Return exactly and only these lines: the first of the listing through the one containing "Select 画布大小 command".
□ □ □ □ □ □ □
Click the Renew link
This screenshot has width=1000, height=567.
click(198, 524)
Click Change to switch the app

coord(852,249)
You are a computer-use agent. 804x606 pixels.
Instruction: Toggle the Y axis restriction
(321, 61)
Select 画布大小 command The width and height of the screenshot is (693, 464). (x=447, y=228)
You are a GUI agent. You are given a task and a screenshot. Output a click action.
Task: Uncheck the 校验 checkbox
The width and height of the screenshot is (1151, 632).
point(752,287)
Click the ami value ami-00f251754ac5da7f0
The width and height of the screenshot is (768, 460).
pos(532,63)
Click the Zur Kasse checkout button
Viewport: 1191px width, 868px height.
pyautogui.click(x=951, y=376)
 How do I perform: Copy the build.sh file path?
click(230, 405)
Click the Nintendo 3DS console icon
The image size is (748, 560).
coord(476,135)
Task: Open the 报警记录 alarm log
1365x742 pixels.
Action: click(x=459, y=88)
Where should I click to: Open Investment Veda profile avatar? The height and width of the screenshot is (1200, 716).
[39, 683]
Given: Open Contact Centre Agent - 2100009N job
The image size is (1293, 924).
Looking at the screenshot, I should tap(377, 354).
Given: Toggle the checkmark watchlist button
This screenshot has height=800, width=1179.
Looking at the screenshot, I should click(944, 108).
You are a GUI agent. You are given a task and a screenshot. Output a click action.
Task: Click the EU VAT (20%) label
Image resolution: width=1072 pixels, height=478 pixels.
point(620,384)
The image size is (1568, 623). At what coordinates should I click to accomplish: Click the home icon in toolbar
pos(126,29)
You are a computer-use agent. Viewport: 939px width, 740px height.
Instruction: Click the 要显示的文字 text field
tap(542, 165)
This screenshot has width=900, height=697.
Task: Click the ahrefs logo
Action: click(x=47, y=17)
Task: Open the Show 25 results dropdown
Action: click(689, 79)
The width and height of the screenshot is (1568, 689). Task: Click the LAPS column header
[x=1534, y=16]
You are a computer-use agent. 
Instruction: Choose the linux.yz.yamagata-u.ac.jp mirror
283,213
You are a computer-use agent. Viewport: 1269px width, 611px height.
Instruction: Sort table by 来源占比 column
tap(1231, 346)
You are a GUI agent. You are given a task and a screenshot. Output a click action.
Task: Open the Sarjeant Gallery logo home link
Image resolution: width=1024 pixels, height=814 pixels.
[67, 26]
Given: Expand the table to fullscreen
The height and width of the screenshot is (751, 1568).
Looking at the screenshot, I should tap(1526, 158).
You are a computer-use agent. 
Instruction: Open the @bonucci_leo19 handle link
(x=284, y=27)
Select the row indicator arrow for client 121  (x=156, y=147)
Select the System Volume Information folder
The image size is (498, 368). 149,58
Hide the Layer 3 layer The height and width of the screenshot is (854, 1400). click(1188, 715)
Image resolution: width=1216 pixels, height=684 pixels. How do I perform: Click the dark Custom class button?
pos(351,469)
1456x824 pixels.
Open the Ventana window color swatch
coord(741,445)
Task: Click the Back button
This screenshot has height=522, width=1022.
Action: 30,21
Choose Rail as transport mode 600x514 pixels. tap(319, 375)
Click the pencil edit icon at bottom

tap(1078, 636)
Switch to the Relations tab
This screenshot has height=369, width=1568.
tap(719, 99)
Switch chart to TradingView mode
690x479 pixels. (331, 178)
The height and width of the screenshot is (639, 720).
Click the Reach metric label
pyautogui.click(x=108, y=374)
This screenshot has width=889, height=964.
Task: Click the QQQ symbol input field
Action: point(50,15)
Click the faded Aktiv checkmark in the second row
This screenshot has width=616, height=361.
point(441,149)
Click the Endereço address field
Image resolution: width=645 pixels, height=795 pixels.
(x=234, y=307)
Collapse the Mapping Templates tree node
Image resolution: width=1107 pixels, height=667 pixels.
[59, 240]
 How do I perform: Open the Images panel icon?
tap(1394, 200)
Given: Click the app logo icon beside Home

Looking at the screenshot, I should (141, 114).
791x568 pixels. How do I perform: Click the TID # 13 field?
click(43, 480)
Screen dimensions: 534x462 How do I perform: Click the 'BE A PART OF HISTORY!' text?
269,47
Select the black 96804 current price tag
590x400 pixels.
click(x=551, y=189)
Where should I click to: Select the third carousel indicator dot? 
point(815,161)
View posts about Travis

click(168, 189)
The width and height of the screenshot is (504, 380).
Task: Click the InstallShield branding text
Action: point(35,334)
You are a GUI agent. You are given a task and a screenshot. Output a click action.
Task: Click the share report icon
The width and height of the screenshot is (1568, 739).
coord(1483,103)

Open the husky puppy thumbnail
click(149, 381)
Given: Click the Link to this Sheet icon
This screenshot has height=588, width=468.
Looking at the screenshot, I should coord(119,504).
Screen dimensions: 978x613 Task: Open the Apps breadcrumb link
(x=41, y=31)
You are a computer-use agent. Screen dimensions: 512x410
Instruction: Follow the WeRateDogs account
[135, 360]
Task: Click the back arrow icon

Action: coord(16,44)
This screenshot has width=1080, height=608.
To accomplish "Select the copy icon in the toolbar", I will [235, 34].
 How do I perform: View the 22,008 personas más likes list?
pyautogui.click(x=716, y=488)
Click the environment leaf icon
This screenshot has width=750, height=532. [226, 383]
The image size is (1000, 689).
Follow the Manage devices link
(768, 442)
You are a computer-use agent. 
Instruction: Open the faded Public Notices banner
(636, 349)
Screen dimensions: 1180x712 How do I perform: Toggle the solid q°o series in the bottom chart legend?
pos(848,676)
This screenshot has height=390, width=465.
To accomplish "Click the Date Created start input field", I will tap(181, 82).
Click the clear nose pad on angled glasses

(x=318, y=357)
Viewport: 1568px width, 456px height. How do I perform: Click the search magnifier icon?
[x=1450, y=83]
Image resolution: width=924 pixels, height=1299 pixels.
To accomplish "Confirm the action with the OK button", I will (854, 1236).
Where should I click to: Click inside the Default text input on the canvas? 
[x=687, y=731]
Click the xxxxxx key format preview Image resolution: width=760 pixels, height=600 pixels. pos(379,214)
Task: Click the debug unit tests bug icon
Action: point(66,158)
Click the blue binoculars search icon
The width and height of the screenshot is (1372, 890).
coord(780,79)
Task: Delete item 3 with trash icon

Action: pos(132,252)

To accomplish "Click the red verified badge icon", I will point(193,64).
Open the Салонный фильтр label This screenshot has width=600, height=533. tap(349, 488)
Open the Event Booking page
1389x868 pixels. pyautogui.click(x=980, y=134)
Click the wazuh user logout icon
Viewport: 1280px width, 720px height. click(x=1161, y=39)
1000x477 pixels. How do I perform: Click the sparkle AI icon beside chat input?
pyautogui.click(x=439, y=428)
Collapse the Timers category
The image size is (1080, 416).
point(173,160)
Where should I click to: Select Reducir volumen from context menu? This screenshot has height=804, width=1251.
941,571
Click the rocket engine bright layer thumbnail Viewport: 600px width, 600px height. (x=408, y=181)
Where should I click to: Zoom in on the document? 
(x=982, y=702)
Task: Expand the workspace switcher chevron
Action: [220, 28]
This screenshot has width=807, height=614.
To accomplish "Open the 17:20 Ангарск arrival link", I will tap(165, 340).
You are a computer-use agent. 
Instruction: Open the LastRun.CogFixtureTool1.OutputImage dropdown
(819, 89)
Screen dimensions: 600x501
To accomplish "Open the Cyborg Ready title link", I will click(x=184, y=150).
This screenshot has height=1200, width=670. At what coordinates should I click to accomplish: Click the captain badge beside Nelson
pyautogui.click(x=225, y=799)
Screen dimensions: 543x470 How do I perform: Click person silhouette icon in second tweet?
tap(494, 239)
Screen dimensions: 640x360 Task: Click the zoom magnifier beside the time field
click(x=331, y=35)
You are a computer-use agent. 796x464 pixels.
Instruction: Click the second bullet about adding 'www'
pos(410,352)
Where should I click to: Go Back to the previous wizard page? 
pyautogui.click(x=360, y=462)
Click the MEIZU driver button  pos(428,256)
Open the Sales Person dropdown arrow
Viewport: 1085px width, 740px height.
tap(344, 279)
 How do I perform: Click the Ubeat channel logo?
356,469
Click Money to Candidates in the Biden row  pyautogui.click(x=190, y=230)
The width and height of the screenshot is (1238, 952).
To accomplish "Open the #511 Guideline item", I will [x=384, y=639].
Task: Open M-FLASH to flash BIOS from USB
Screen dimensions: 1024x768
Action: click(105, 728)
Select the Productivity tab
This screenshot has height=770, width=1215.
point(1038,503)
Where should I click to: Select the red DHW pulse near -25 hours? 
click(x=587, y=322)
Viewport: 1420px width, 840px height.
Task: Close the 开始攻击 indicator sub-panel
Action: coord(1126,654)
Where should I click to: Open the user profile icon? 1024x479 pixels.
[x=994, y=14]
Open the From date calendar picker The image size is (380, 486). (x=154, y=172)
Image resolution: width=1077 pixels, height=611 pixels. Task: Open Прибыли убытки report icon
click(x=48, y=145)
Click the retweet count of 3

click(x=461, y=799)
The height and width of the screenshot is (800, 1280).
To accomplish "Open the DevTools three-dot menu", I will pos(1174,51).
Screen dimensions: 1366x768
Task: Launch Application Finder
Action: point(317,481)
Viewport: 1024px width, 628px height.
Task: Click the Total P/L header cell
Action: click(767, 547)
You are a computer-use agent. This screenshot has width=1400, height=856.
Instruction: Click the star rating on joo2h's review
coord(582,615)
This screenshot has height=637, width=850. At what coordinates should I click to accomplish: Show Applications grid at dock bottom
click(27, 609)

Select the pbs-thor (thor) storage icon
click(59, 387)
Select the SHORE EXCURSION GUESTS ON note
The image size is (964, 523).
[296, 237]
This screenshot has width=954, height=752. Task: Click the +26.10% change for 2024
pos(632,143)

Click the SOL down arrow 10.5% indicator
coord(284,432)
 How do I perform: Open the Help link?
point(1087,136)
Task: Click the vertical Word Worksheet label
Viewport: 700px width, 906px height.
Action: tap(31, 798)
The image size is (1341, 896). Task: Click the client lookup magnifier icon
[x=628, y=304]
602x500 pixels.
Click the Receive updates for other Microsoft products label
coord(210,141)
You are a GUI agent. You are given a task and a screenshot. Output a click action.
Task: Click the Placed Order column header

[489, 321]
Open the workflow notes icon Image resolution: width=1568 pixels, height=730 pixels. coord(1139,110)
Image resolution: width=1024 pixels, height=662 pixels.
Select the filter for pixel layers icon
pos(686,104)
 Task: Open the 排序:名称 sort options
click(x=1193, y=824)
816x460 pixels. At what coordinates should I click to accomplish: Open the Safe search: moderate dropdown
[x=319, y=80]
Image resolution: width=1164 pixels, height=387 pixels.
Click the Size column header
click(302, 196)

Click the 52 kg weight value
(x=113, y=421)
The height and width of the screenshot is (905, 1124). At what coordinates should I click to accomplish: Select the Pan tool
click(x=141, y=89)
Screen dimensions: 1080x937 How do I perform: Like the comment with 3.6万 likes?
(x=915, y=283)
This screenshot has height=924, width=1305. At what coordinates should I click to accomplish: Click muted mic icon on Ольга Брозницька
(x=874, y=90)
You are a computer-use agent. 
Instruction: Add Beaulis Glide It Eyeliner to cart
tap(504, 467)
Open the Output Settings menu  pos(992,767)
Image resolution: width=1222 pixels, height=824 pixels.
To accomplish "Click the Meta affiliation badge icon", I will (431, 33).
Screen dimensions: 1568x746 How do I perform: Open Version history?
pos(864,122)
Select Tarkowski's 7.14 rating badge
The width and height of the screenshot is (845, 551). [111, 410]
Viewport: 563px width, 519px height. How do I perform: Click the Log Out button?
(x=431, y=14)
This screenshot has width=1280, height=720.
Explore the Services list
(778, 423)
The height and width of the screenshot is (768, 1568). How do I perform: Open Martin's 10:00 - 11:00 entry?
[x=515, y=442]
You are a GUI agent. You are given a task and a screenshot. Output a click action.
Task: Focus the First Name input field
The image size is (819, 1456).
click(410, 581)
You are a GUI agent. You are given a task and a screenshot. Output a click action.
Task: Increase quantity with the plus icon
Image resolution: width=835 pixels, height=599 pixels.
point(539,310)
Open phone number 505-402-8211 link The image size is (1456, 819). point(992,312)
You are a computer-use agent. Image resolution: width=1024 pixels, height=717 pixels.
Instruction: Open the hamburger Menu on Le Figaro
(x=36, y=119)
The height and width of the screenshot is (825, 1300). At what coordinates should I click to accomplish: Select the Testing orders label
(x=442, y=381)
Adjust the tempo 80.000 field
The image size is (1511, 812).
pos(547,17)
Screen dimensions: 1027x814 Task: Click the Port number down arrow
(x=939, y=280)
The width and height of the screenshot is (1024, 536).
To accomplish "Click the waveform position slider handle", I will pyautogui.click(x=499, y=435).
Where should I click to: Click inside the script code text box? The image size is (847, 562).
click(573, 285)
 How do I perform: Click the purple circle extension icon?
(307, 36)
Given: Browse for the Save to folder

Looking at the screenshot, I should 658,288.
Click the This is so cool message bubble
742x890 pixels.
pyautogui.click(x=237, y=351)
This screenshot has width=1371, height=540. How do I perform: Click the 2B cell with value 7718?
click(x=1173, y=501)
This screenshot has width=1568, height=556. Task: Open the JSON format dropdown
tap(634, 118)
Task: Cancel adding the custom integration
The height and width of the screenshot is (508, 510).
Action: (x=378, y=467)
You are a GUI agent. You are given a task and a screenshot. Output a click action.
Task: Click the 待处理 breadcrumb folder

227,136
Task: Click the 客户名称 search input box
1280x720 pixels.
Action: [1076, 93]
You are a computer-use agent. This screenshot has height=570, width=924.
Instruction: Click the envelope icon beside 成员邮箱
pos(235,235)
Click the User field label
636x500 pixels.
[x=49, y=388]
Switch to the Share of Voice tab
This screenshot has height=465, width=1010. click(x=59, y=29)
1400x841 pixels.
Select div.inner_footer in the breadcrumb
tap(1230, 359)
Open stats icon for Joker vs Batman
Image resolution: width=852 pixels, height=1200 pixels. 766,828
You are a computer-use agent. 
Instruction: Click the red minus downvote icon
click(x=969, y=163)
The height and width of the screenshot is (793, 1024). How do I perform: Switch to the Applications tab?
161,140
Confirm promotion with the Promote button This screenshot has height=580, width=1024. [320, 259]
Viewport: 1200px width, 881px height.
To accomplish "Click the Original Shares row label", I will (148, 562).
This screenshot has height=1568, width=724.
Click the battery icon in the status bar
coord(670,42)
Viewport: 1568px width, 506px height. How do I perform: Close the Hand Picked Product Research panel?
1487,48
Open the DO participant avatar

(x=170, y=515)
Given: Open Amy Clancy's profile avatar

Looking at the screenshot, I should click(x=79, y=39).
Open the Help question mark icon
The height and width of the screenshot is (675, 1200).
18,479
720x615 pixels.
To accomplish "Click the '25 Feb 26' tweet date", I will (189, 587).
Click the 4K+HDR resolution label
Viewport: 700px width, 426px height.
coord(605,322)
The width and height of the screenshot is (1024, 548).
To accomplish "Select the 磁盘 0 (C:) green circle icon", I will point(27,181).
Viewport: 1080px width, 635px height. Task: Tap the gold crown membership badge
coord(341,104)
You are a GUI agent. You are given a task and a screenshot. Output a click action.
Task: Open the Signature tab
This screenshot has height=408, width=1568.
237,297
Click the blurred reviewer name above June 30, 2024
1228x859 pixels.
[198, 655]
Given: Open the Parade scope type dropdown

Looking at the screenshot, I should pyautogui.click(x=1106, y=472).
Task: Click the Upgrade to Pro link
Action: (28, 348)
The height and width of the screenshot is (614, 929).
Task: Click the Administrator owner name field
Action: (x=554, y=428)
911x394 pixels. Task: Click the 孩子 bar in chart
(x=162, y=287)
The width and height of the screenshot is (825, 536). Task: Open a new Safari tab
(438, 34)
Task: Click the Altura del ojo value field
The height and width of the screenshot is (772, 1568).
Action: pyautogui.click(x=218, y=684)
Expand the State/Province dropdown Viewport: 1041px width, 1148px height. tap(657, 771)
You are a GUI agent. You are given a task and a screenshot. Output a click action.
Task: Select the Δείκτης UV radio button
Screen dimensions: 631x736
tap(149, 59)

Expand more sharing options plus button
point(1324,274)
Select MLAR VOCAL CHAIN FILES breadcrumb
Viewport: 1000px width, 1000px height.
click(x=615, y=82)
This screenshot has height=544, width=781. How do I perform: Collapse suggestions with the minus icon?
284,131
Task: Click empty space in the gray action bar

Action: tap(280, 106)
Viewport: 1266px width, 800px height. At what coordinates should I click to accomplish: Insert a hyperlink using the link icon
□ □ □ □ □ □ □
* _Result for this exercise_:
Click the Renew link
This screenshot has width=1000, height=567.
click(198, 524)
Click Change to switch the app

coord(852,249)
You are a computer-use agent. 804x606 pixels.
Instruction: Toggle the Y axis restriction
(321, 61)
Select 画布大小 command The width and height of the screenshot is (693, 464). (x=447, y=228)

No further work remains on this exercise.